The common morel shown here emerges in mid-season and is the most popular and common of the morels. These may be found singularly or in small patches. Often found under elms, ash and apple trees.

black morel

The black morel is the earliest true morel to appear and is the most likely to be found in large quantities in a single place. Prefers areas with ash trees. They have a mild flavor when young, but the flavor gets stronger after they mature, at which time they're fragile and crumbly. Although dark in color, they are difficult to see on sunny days.

late morel

The late morel appears after all other species are over mature or gone. they are very small (1-3 inches) and are often overlooked. They have an excellent flavor but its difficult to find enough for a meal.

false morel

The false morel is not a true morel but looks similar. Illness and death have resulted from eating this fungus although some people can tolerate them quite well. They are found early in the season and can become very large. They are also known as red morels or elephant ears. Often found around rotted oak tree stumps.

Rocks and Prospecting for Gold 

There are several unique rocks on the Wayne National Forest. Small quantities of rocks for personal use may be collected on the Forest. These rocks may not be resold and there should be no earth disturbed in the process of collecting. 

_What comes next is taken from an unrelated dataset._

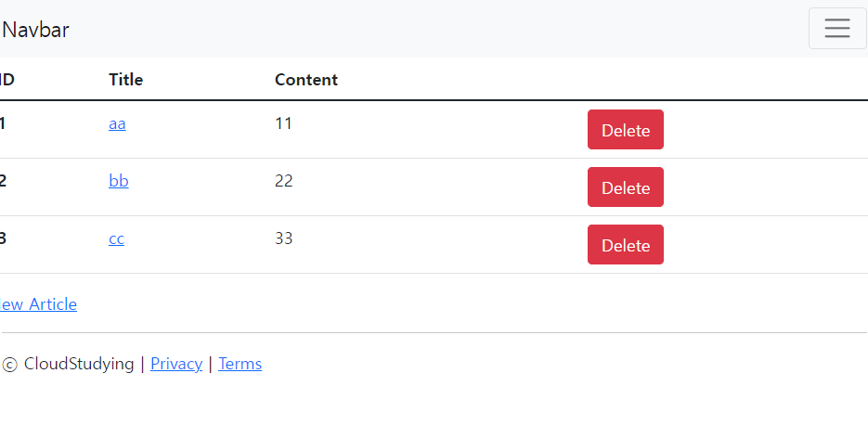The image size is (868, 425).
Task: Select the content cell showing 33
Action: coord(284,238)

Recreational gold prospecting is also of some interest on the Wayne. There is little known gold in Ohio and none has been found on the Wayne National Forest to our knowledge. However, the Wayne National Forest does allow the use of a gold pan and digging of a few shovels full of material here and there in a stream with no permit being required. Any proposed digging in the banks of streams, digging holes, using a sluice box or suction dredge, would require a permit. In addition, a specific location would have to be selected.

There is no season and the area is pretty much open except for special areas, research natural areas and administrative sites (camp grounds, etc.). The Ohio Department of Natural Resources – Division of Mineral Resources Management, 34 Portsmouth Street, Jackson, Ohio 45640, 740-286-6411 can provide you additional information on state requirements for gold prospecting on state and private lands in Ohio.

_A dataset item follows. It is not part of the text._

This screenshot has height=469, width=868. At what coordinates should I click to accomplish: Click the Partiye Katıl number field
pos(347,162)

A flier on gold in Ohio is attached.

Old bottles and Artifacts

Much of the Wayne National Forest was once in farms and home sites. Bottles, old farm equipment, and antiquated household utensils often remain at these sites. These items are protected and may not be removed. As historians and archaeologists examine the sites, many of these items allow for them to date occupancy of the site and from these traces of the past, they can learn more about our heritage. Use of a metal detector to search for coins or other antiques and historic artifacts is prohibited. These objects are part of the cultural history of the area and are protected under federal antiquities acts. However, an exception to this rule is that coins may be collected and metal detectors may be used on beach areas in developed recreation sites. 

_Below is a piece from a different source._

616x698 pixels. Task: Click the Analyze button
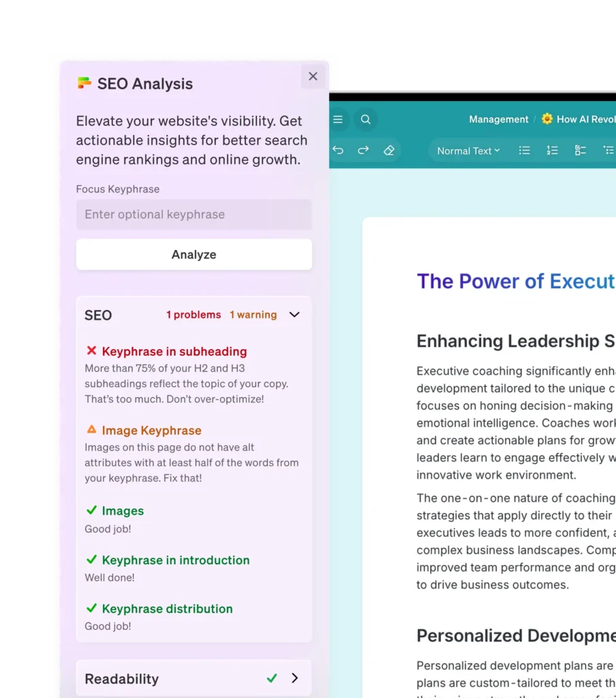pos(194,254)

Arrowheads and Native American Tools

Just as much of the Forest was once settled by pioneers, in prehistory times, the area was used by Native Americans and there are still many reminders of their life here. Any artifacts such as arrowheads, spear points, pottery, and grinding stones are protected by law and collection of these items is absolutely prohibited. Any earth disturbing activities in rock shelters or other sites of prehistoric occupation or possession of these artifacts on national forest lands is punishable by fines and imprisonment.